(THE TASK): Print every line of the listing below, starting with the line that holds "DigiLocal (604, 2406)" and going on through the line that holds "Kaffee Adventskalender 2026 (844, 1117)", both included, and print nothing else.

Start of SOURCE MATERIAL

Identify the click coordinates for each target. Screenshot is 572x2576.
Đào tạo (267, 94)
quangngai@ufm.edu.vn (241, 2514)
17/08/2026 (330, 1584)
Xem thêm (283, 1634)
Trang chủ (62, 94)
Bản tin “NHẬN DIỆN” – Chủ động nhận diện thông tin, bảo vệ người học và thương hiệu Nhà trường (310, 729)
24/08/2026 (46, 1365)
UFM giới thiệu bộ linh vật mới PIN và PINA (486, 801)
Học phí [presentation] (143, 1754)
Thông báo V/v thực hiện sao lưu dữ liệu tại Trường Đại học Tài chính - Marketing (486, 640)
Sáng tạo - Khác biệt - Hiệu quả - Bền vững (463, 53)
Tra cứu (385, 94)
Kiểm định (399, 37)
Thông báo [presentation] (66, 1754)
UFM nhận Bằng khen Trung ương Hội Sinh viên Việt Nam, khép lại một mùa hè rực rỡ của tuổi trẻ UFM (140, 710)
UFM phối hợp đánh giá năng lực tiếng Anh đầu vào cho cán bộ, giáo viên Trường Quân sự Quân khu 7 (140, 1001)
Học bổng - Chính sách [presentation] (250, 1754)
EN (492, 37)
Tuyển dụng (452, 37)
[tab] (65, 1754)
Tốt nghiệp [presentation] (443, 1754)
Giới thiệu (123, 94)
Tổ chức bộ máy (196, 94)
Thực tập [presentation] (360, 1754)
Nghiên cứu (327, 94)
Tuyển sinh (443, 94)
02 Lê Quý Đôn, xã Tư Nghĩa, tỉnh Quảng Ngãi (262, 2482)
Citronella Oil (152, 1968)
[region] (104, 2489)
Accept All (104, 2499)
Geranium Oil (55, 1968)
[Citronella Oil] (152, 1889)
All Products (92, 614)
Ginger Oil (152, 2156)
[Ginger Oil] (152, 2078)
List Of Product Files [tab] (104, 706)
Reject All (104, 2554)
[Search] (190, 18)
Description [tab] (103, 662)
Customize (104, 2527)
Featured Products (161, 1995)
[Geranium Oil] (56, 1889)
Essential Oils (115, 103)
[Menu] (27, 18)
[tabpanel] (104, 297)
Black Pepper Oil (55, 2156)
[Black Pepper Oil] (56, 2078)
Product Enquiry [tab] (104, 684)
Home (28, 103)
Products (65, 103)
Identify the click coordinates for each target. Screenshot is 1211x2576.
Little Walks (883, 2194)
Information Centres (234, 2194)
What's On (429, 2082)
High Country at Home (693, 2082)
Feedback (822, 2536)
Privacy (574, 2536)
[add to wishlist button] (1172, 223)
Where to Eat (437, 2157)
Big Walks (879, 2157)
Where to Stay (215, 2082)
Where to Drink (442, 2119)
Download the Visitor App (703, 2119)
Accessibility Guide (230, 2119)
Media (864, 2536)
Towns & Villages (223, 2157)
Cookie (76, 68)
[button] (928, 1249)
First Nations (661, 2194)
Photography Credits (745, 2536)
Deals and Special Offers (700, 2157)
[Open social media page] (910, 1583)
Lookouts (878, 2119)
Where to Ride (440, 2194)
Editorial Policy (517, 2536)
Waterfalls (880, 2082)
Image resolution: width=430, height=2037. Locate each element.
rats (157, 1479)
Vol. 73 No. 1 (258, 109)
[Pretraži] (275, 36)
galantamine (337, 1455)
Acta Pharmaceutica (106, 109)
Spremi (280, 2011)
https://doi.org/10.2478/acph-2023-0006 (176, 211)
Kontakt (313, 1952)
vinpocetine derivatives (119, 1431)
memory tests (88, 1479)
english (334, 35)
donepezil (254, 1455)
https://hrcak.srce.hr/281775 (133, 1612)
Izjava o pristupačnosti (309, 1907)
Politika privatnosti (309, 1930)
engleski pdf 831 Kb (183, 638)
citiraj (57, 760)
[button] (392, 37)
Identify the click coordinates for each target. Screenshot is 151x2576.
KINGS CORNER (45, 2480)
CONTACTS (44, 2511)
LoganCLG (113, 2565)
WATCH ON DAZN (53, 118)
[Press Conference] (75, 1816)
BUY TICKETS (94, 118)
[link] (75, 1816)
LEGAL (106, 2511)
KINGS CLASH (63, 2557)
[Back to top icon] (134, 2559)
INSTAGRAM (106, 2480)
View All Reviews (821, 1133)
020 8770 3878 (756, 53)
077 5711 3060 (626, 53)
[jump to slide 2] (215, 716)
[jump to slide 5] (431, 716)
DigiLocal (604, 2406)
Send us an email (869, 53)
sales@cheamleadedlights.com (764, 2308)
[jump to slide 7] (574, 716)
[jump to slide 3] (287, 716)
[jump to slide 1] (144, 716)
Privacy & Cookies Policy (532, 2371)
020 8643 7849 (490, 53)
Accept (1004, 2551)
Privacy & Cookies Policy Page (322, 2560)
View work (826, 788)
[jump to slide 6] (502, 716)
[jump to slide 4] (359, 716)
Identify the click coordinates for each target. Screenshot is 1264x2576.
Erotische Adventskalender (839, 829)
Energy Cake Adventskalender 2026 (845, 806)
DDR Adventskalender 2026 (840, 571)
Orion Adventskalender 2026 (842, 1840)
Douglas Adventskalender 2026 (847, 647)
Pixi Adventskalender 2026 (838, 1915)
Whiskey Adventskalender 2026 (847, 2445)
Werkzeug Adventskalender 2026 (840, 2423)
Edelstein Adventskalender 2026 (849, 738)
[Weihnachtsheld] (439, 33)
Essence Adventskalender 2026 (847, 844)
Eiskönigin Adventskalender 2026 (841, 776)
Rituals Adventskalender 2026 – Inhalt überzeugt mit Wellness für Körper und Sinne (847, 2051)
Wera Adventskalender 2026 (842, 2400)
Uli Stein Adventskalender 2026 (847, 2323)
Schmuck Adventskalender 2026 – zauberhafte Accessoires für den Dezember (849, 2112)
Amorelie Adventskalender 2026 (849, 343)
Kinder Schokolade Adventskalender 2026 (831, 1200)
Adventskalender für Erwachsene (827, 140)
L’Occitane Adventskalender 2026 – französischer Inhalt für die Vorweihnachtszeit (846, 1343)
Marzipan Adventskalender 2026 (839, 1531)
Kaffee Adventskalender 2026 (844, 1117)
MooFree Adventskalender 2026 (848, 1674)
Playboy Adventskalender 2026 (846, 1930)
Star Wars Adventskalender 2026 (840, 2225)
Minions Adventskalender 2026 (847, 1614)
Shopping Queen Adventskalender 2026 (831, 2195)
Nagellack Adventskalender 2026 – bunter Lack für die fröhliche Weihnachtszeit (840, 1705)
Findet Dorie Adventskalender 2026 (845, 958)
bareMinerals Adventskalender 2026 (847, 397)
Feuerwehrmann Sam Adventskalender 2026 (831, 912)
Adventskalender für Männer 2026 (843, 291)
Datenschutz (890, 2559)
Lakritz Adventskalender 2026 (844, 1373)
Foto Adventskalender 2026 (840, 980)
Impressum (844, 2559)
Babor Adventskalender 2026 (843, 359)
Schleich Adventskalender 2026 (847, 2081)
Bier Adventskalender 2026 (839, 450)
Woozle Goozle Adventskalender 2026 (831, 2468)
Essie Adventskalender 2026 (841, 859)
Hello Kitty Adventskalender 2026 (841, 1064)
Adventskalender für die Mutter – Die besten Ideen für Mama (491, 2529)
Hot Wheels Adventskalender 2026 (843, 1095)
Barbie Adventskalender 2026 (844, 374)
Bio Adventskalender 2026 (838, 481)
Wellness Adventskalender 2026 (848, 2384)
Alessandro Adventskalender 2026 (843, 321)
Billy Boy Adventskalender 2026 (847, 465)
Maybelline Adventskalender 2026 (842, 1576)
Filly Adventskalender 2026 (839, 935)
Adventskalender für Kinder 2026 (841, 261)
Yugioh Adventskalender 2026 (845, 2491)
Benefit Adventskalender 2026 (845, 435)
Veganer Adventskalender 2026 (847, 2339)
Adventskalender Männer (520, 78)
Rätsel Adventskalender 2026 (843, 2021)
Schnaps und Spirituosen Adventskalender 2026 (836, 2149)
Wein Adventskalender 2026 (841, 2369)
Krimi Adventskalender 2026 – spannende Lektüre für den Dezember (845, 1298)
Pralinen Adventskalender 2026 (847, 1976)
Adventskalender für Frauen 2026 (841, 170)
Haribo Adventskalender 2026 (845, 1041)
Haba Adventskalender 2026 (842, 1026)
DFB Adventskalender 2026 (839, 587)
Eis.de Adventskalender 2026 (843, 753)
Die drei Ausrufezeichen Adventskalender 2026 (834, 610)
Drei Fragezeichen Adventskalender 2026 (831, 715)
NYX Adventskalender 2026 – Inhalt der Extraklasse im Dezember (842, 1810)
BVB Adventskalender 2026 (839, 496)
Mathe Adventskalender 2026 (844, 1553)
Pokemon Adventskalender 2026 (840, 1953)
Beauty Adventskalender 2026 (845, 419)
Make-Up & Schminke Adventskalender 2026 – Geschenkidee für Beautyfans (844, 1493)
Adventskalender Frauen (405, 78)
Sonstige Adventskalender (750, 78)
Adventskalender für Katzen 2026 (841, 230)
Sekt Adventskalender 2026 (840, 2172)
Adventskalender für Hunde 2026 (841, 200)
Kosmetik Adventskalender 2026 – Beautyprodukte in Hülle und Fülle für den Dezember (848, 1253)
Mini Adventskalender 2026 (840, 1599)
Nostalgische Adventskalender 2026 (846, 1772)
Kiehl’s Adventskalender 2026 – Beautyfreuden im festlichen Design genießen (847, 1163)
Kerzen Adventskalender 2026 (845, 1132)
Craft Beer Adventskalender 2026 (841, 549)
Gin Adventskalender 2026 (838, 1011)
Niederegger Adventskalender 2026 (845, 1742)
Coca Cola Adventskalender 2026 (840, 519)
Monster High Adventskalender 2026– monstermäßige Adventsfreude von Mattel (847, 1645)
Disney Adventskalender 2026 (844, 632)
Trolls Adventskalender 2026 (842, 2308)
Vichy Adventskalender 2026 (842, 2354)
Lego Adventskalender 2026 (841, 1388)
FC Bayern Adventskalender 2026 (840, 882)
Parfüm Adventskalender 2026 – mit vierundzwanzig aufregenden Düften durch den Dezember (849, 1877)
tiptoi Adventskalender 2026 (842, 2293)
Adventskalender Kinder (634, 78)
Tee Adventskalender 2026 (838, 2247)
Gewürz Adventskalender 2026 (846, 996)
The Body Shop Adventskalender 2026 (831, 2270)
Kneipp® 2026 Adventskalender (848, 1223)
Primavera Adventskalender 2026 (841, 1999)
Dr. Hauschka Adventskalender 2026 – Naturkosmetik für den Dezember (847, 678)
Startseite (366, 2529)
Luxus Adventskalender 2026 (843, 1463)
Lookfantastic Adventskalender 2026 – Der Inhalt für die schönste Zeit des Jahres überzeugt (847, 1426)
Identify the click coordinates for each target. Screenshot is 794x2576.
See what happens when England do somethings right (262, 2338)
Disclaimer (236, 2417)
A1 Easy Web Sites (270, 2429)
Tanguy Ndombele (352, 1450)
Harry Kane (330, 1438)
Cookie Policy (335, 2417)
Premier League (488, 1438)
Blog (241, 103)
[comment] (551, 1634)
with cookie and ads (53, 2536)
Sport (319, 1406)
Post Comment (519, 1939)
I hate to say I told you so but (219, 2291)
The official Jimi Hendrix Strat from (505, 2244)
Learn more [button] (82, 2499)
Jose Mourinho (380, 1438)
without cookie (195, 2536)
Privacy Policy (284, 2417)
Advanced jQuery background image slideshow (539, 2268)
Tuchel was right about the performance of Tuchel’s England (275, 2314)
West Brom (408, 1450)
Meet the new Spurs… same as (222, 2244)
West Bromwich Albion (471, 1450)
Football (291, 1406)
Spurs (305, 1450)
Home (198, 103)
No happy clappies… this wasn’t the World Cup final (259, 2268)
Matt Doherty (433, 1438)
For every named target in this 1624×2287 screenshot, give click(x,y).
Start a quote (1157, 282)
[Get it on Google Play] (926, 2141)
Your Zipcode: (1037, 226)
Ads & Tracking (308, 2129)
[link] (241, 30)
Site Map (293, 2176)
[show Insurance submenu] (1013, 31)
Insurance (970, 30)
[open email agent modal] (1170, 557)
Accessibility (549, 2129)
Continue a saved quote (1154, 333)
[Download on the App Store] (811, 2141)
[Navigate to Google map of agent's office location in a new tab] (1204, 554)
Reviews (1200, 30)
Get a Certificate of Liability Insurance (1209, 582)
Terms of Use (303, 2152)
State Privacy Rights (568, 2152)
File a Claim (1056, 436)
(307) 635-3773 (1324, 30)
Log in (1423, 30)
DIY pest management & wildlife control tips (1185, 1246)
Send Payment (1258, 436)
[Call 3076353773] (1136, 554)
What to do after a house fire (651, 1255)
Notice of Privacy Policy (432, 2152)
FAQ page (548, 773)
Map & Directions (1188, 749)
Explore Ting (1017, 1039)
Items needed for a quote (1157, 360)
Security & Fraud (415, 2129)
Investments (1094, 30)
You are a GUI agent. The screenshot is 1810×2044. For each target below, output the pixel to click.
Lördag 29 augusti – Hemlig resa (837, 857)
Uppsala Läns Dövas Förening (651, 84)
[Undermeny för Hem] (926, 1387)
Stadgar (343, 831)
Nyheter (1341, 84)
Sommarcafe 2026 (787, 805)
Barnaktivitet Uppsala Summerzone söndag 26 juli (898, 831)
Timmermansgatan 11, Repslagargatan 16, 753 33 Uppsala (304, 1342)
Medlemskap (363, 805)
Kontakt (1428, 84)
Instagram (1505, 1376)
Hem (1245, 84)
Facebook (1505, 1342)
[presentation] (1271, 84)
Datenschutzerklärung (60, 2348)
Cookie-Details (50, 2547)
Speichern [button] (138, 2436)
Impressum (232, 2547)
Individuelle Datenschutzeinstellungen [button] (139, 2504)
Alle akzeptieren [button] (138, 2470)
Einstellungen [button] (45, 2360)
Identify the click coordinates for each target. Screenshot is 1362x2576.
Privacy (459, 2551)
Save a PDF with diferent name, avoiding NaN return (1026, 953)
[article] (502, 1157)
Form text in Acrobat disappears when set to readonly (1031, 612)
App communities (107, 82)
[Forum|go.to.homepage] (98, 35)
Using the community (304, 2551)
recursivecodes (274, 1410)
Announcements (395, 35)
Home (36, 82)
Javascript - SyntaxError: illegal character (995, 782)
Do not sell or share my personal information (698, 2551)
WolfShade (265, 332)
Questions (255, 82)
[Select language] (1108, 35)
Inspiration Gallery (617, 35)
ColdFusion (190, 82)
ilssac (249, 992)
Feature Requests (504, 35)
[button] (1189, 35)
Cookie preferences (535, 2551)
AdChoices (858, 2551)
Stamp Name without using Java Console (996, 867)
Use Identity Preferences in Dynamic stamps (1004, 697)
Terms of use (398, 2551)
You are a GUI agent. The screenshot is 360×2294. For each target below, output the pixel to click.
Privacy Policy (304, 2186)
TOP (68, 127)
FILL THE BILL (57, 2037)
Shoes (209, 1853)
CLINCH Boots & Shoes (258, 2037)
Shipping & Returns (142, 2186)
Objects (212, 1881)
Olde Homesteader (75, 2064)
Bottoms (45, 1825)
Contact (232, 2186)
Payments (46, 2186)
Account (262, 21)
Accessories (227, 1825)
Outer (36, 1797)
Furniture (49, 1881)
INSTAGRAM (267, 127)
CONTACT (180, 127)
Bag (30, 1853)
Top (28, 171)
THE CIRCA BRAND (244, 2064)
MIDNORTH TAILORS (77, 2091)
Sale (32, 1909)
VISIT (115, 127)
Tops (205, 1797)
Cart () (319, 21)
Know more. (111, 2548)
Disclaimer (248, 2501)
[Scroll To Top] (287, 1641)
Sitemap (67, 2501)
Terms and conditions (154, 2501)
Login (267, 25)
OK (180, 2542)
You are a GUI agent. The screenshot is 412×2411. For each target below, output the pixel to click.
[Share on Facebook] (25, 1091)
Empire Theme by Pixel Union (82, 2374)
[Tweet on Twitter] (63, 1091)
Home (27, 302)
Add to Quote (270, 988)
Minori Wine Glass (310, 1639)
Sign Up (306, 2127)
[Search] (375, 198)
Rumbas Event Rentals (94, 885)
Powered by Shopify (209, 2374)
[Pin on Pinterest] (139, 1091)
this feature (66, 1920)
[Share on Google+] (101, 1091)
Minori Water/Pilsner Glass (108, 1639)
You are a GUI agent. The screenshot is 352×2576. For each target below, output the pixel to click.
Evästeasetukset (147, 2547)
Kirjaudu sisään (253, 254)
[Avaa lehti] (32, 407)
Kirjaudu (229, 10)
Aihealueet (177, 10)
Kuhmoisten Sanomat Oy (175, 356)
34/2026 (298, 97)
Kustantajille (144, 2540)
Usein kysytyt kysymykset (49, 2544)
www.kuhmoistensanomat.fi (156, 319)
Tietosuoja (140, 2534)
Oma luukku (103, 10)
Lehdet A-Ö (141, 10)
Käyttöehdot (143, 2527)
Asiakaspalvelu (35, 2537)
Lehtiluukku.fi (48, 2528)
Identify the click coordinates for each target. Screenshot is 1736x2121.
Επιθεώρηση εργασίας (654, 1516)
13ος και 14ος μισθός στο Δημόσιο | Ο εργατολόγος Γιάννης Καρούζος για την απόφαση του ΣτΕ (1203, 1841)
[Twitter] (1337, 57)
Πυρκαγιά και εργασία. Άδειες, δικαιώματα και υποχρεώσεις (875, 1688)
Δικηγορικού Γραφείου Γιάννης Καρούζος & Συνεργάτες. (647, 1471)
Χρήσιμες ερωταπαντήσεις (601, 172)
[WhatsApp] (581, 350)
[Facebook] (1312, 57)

End of SOURCE MATERIAL

(OUTPUT OF THE EXERCISE):
DigiLocal (604, 2406)
Send us an email (869, 53)
sales@cheamleadedlights.com (764, 2308)
[jump to slide 7] (574, 716)
[jump to slide 3] (287, 716)
[jump to slide 1] (144, 716)
Privacy & Cookies Policy (532, 2371)
020 8643 7849 (490, 53)
Accept (1004, 2551)
Privacy & Cookies Policy Page (322, 2560)
View work (826, 788)
[jump to slide 6] (502, 716)
[jump to slide 4] (359, 716)
Identify the click coordinates for each target. Screenshot is 1264x2576.
Erotische Adventskalender (839, 829)
Energy Cake Adventskalender 2026 (845, 806)
DDR Adventskalender 2026 (840, 571)
Orion Adventskalender 2026 (842, 1840)
Douglas Adventskalender 2026 (847, 647)
Pixi Adventskalender 2026 (838, 1915)
Whiskey Adventskalender 2026 (847, 2445)
Werkzeug Adventskalender 2026 (840, 2423)
Edelstein Adventskalender 2026 (849, 738)
[Weihnachtsheld] (439, 33)
Essence Adventskalender 2026 (847, 844)
Eiskönigin Adventskalender 2026 (841, 776)
Rituals Adventskalender 2026 – Inhalt überzeugt mit Wellness für Körper und Sinne (847, 2051)
Wera Adventskalender 2026 (842, 2400)
Uli Stein Adventskalender 2026 (847, 2323)
Schmuck Adventskalender 2026 – zauberhafte Accessoires für den Dezember (849, 2112)
Amorelie Adventskalender 2026 (849, 343)
Kinder Schokolade Adventskalender 2026 (831, 1200)
Adventskalender für Erwachsene (827, 140)
L’Occitane Adventskalender 2026 – französischer Inhalt für die Vorweihnachtszeit (846, 1343)
Marzipan Adventskalender 2026 (839, 1531)
Kaffee Adventskalender 2026 (844, 1117)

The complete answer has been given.